Show HN: Spec-Driven Development Workflow for Claude Code

20 points by sermakarevich 4 days ago

Spec Driven Development approach allows to squeeze more from coding agents thanks to few strong concepts: - decomposition across two dimensions. first you generate specs in multiple steps (requirements, code analysis, design), than you split task into multiple subtasks and implement them one by one - you clear context between every step - after spec generation and after subtask implementation. this helps keep cost low and context clear and focused which boost performance - specs written to disk help with information persistency - delivering specs layer by layer help to catch early when agent got you wrong

Repo with claude plugin for spec driven development: https://github.com/sermakarevich/sddw

siliconc0w 4 days ago

I've been using agent flywheel workflow which is similar. Still not completely sold - it feels a bit like using power tools to shape wood but the final product needs a lot of sanding and polishing.

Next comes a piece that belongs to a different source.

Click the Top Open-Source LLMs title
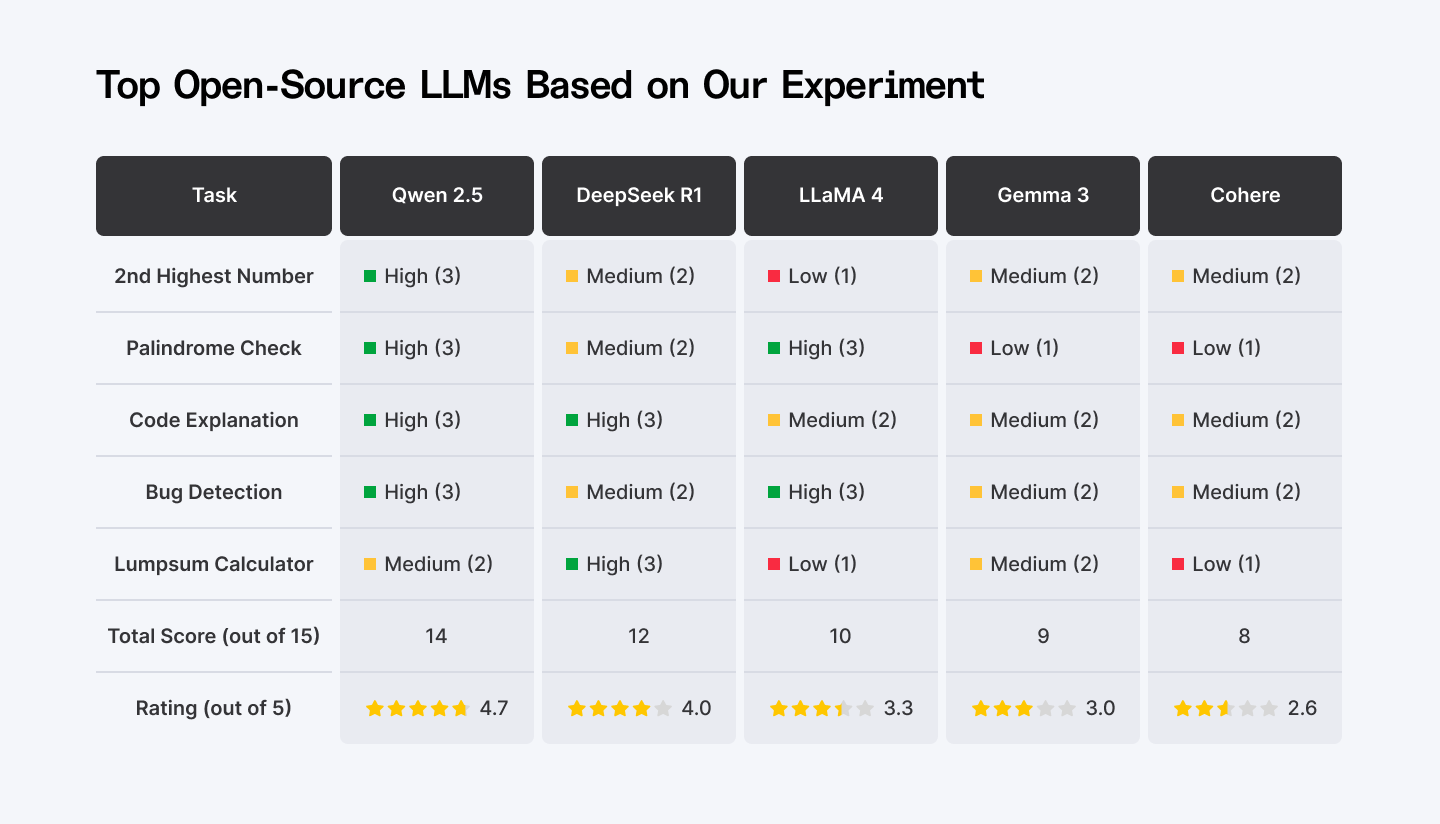 tap(540, 86)
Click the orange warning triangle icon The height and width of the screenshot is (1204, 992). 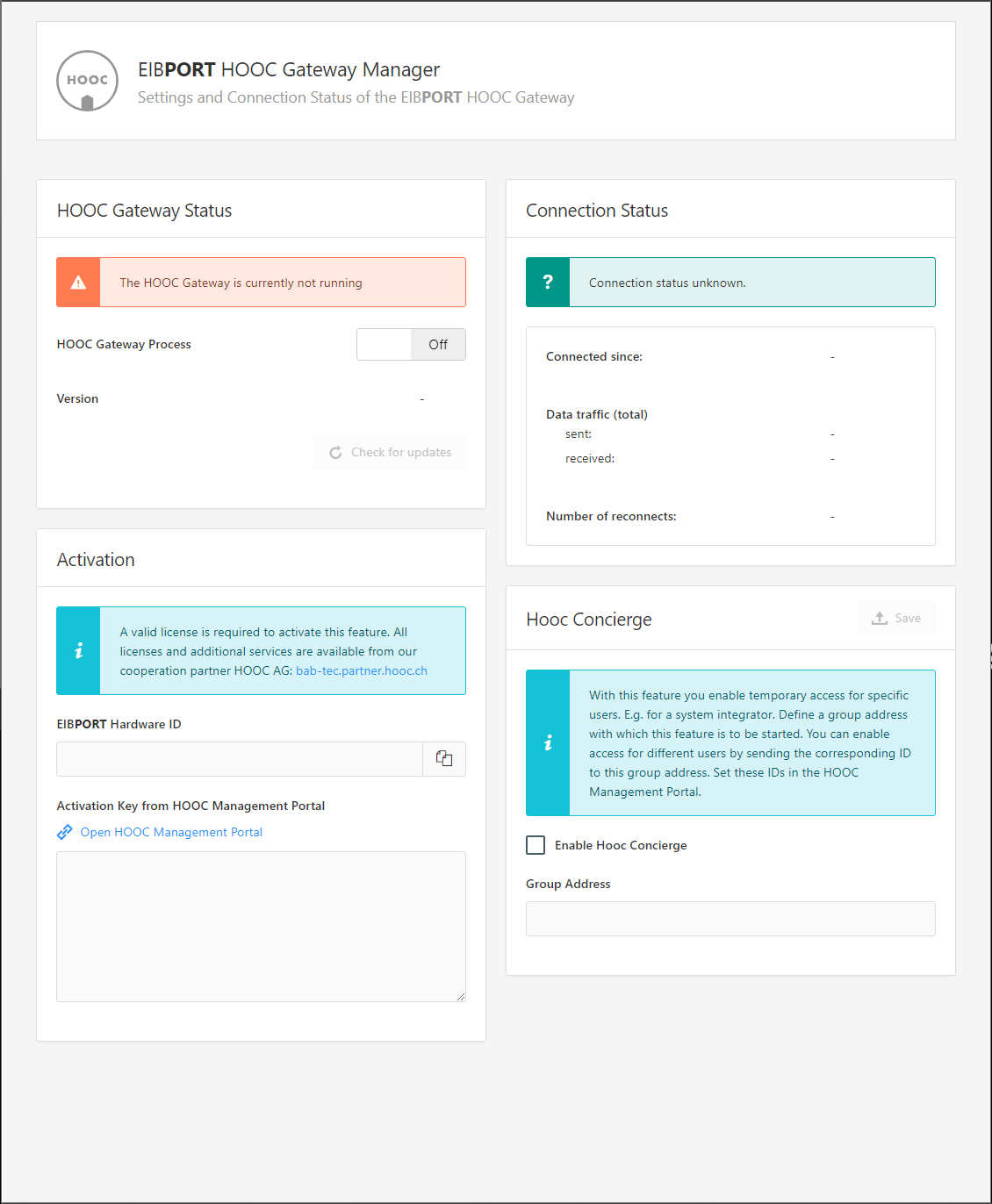coord(78,283)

I thought initially this meant that the spec wasn't detailed enough but the problem is more agent adherence and laziness.

  • dwb 4 days ago

    Exactly. A detailed-enough spec is just code that you can’t run. If models and agents got to a point where doing a good job in Claude Code plan mode meant that I didn’t have to keep an eye on them in implementation, then I would be interested in some bigger spec-driven thing like this. That is still far from the case today for me.

  • sermakarevich 4 days ago

    Agentic coding works especially great for me when application is platform-like. You have core and you extend it with a standardized plugins. When few plugins are already there - its hard to distinguish if next plugin is written by agent or by a human.

    Also sddw works nicely with fleet of agent: https://news.ycombinator.com/item?id=48226033. I just insert the sequence of sddw steps into the queue and take a nap.

  • sermakarevich 3 days ago

    I am trying to simplify and decompose task, keep my context clean/focused and validate my instructions in this case.

    I look at this as if there is a boundary of complexity behind which agents become behaving funky - we just need to find it. Its obvious that with simple tasks and clear instructions, agents don't have issues with adherence. This starts happening at some point when complexity is too high. We need to find this boundary and try to push it with approaches available on our side

sermakarevich 2 days ago

I started using sddw with fleet - another app I wrote to orchestrate a fleet of coding agents https://news.ycombinator.com/item?id=48256389. I just submit a sequence of tasks chained into a sequential exectuion:

- fleet config set model=sonnet coder=claude

- fleet bd create --title "/sddw:requirements <task-name> task description is in TASK.md --auto"

- fleet bd create --title "/sddw:code_analysis <task-name> --auto" --deps <prev task id>

- fleet bd create --title "/sddw:design <task-name> --auto" --deps <prev task id>

- fleet bd create --title "/sddw:implement <task-name> --task 1 --auto" --deps <prev task id>

aaronbrethorst 4 days ago

I'd love to see a comparison with other spec-driven development tools for Claude, like OpenSpec and Superpowers. How does this compare and contrast with them?

  • sermakarevich 4 days ago

    I think those tools would be good as well. The point of sddw for me was to be able to adjust sdd to typical size of your projects. GSD was great but probably for gigantic projects only. For mid - its overkill of tokens.

NBenkovich 4 days ago

Decomposition is definitely needed as tasks become more complicated. I’d prefer to define the desired state, get a decomposed breakdown of the gap between the current and desired states, and let agents figure out how to close it themselves, rather than manually operating each intermediate task. As a project owner, I’d love to work at the desired-state level.

zihotki 4 days ago

Are there any benchmarks/evals to see if this particular one is doing anything good comparing to, let's say, plan mode? How do you measure it actually works and you don't waste tokens and your personal time?

I fail to see any backing for claims 'boosting performance' and 'keeping costs low'

  • sermakarevich 4 days ago

    fair

    here are slides explaining it in more details: https://docs.google.com/presentation/d/1SjKXF7hkoqyiN9-3tBGY...

    when plan + code mode works - no need to change it. when it does not, because feature is complicated - than we need something else. Thats when sdd is applicable. I use it for mid + size projects only.

    Measuring is a bit of subjective thing here. But when plan mode + code does not work and sdd works (because of double decomposition) - you get what you need.

    Tokens consumption is lower because you can wipe your context after every step or subtask implemented. The scope to deliver specs is bigger however. But confusion is way lower as your context is focused per single step or subtask.